Federal Trade Commission Takes Aim at Pharmaceutical Industry “Product Hopping”

Declaring that “The potential for anticompetitive product design is particularly acute in the pharmaceutical industry,” on November 21 the FTC filed an amicus brief in Mylan Pharmaceuticals v. Warner Chilcott Public Limited Company (E.D. Pa.), urging the court not to accept the view that “product-hopping” (the practice of repeatedly reformulating a patented drug, allegedly to impede generic competition) is per se lawful. 
Noting that generic alternatives to branded drugs typically save consumers billions of dollars each year, the FTC maintained that the court should consider whether a drug company’s decision to reformulate a patented drug creates some new therapeutic benefit for consumers rather than simply declaring such conduct lawful in all cases.  Where no material therapeutic benefit results from the reformulation – as in the case with some minor dosage or form changes, for example – the FTC urged the court to permit an antitrust action to be maintained if the plaintiff generic manufacturer can show that the changes were, in fact, instituted to impede the ability of a pharmacist to substitute the less expensive generic drug for the patented drug (which can typically only be done where the two drugs are identical in all respects).  To find otherwise, the FTC stated, would “entitle brand pharmaceutical companies, as a matter of law, to manipulate the FDA regulatory process and undermine state and federal laws that encourage generic competition.”
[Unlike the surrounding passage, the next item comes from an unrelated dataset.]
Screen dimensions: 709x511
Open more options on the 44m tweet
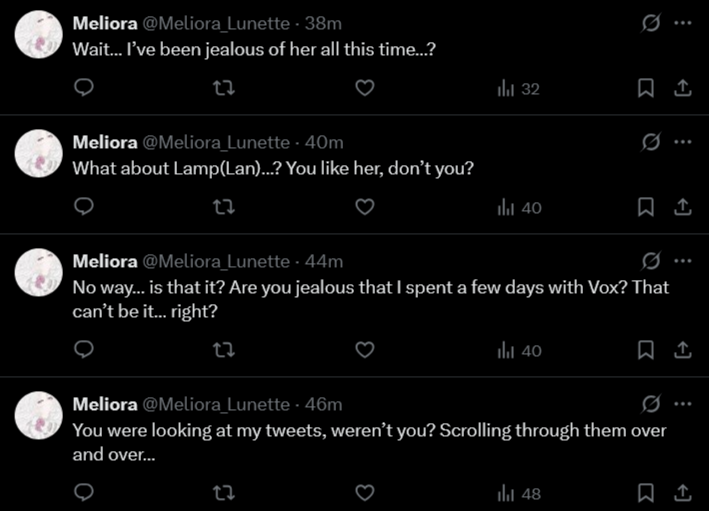click(x=683, y=261)
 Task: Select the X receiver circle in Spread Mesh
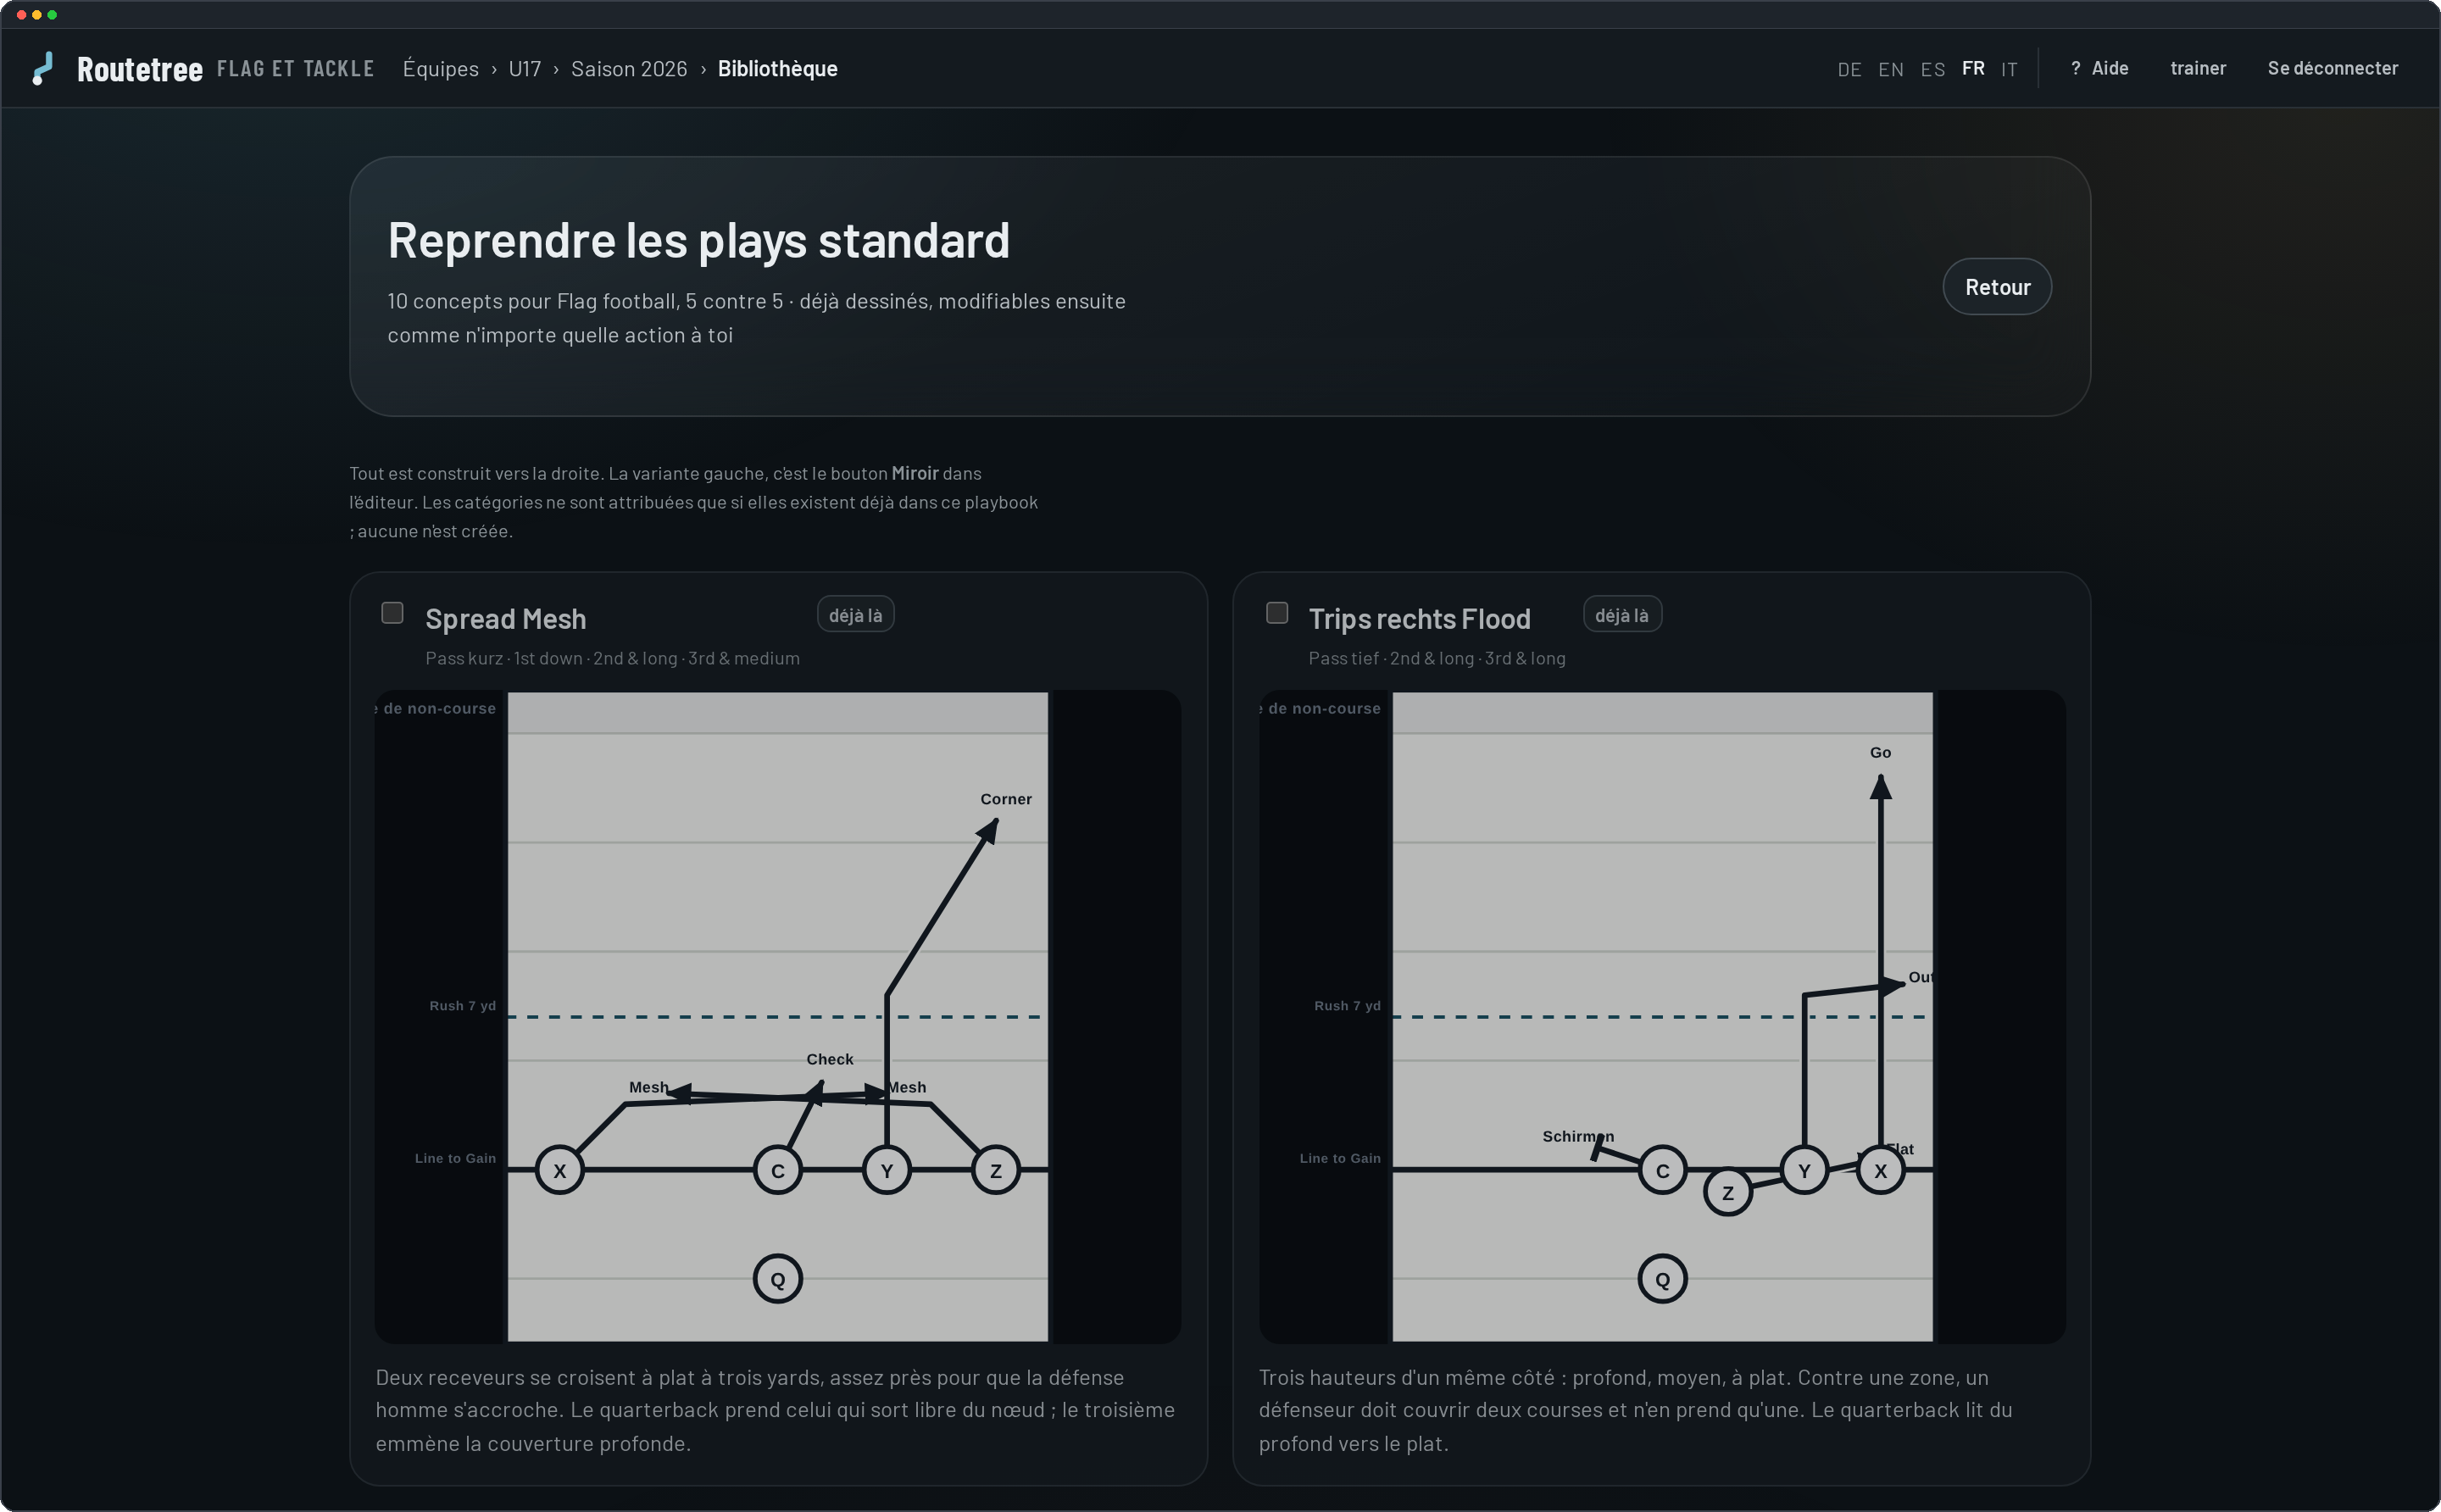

The FTC’s amicus brief demonstrates its continued interest in addressing potentially anticompetitive practices in the pharmaceutical industry, and follows closely on the heels of its filing of a petition to have the Supreme Court hear the more highly publicized “pay for delay” pharmaceutical antitrust issue that the FTC has pursued for many years.  The Supreme Court is expected to decide whether to hear that issue (either in the K-Dur or Androgel case) in early December.